La voz se escapaba por la rendija, vestida con andrajos, pobre, con un dejo asmático. Mikoyan insistía en su letanía con toda la fuerza que da el terror. Algún tiempo después —nadie puede precisar cuánto— un soldado percibió un gemido a cinco metros de sus botas. Con la culata apalancó la piedra de la cueva y llamó a gritos a su gente:

—¡¡¡Ya lo tengo, sargento!!!

Tuvo que meterse, para arrastrarlo, por los sobacos, a la intemperie.

—¡Mírale la mano!

—Busca creolina —le ordenó el sargento, campesino viejo, chiquito y prieto, a un soldado de expresión bobalicona.

Le vertieron la botella de creolina sobre la mano.

—Así se te acaba la gusanera. Después no dirán…

Mikoyan se mordió los labios y sintió como un chorro de candela que le subía por todo el brazo.

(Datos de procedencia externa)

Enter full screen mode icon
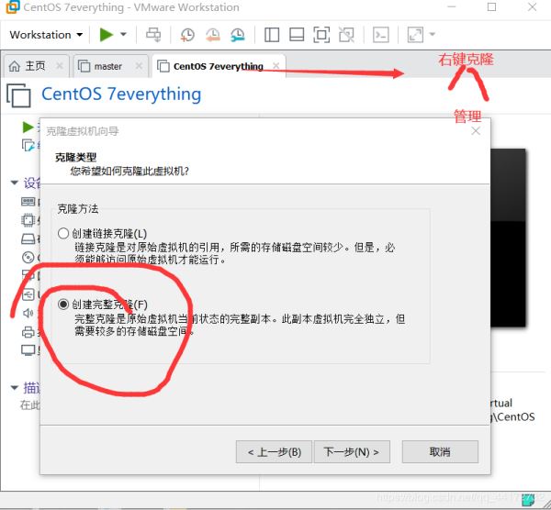Image resolution: width=551 pixels, height=510 pixels. point(320,35)
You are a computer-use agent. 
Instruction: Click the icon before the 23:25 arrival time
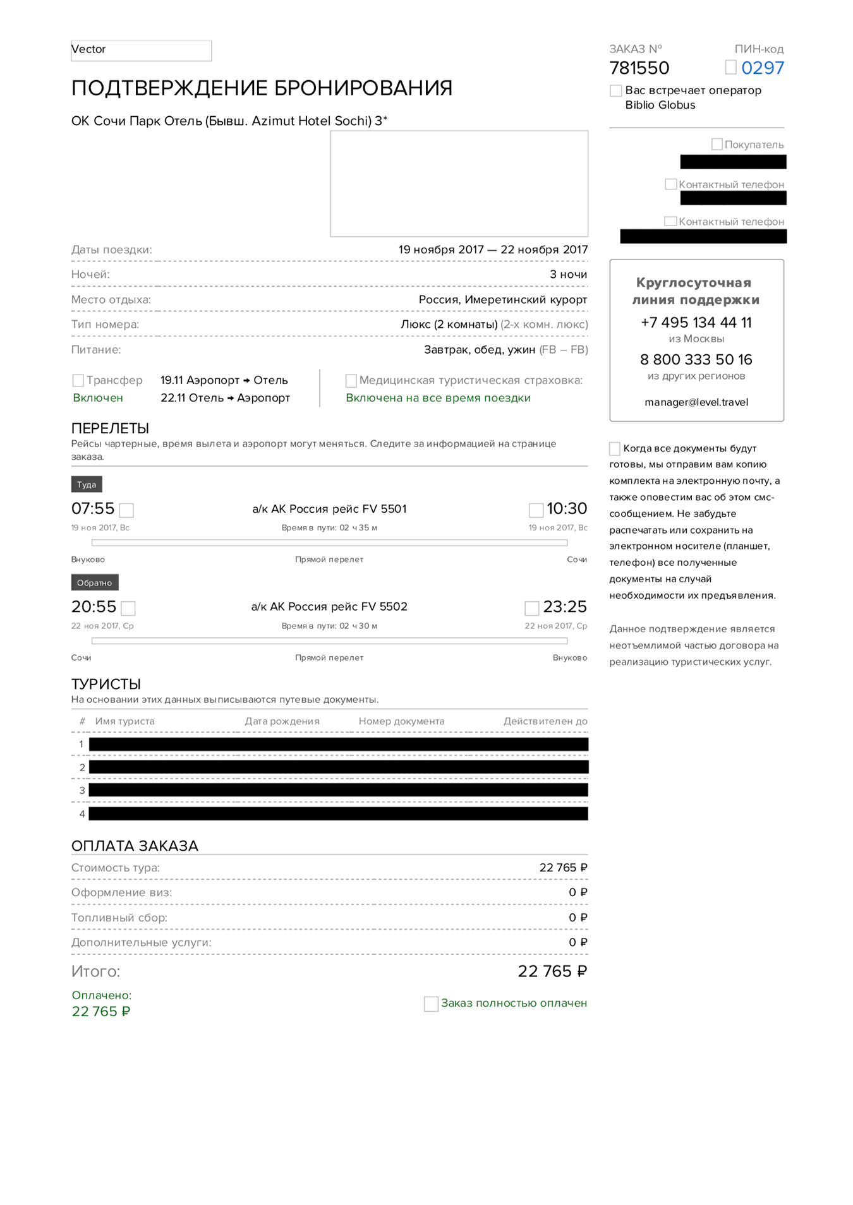coord(532,608)
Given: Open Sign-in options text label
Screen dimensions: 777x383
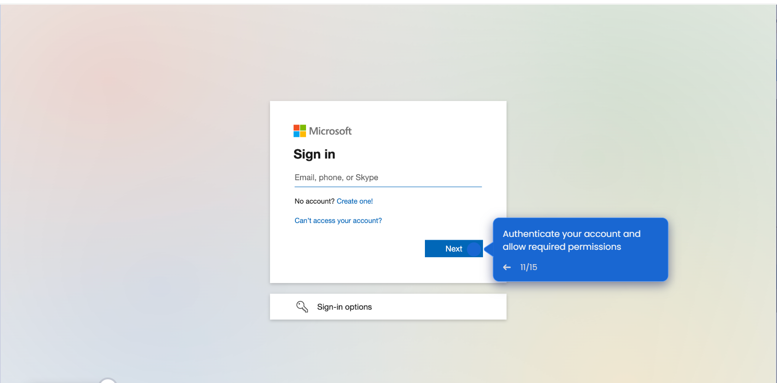Looking at the screenshot, I should click(344, 307).
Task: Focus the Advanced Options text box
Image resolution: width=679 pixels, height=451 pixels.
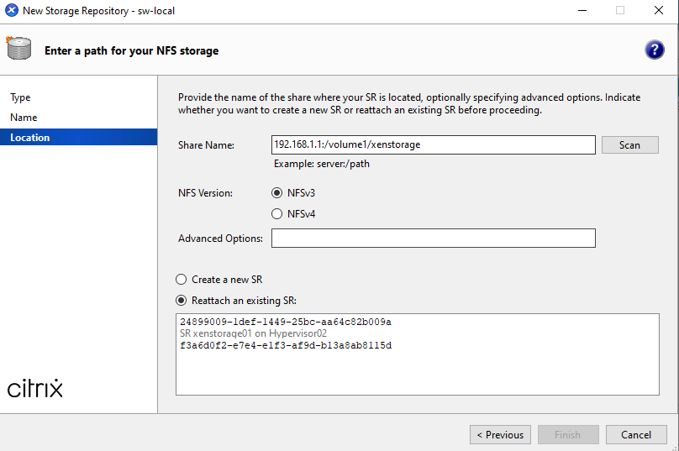Action: click(x=433, y=239)
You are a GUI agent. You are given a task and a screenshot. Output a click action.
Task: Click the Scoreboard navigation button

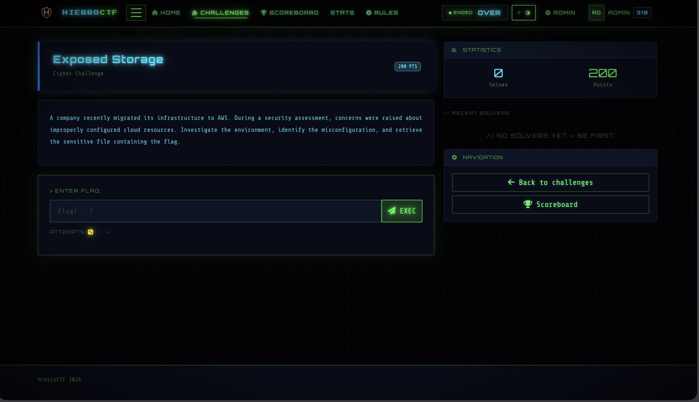pos(550,205)
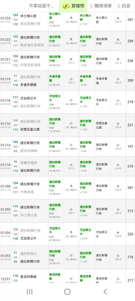135x301 pixels.
Task: Open 休士頓火箭 team link in 01/24 game
Action: [x=28, y=16]

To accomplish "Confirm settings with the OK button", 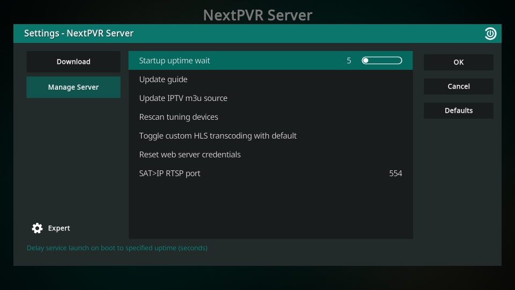I will click(458, 62).
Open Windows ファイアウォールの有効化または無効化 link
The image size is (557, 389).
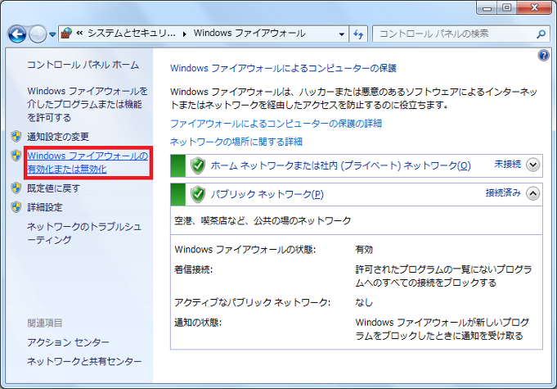click(88, 162)

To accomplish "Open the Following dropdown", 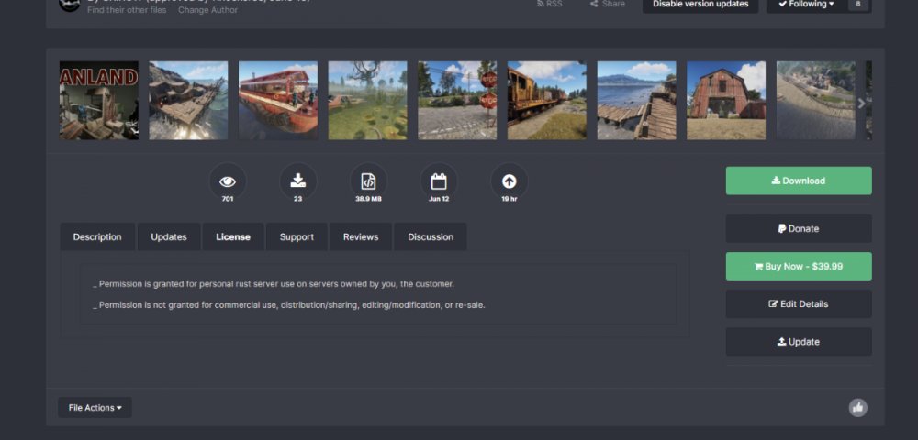I will pos(807,5).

No le mataron por su ascendencia entre los campesinos, pero pasaría treinta años entre rejas, contemplándose cuatro de los cinco dedos de su mano izquierda inmóviles y apretados, en un abrazo negro y lleno de cicatrices.

—¿A ver quién me dice a mí que soy una puta, como le llaman a los adoctrinados? —no logró Mikoyan que nadie le respondiera. Estaba desesperado (se le veía en los ojos a punto de llorar) por conseguir alguien para matarse la angustia a patadas. La mano negra se agitaba insensible a un extremo del brazo gritón.

—¿Quién me dice que soy una puta? Vamos, ¿quién me lo dice? Nadie me lo dice… nadie me lo dice. Pues bien, me lo digo yo: soy una puta. ¡Soy una perra puta! —se acercó caminando despacio a la cama vacía de “el Piloto” y metió la cabeza en la almohada destripada. Empezó a sollozar. Mikoyan —un amasijo de leyendas, balazos y coraje— lloraba con gritos, mocos y saliva alcohólica. El grupo se apartó en silencio.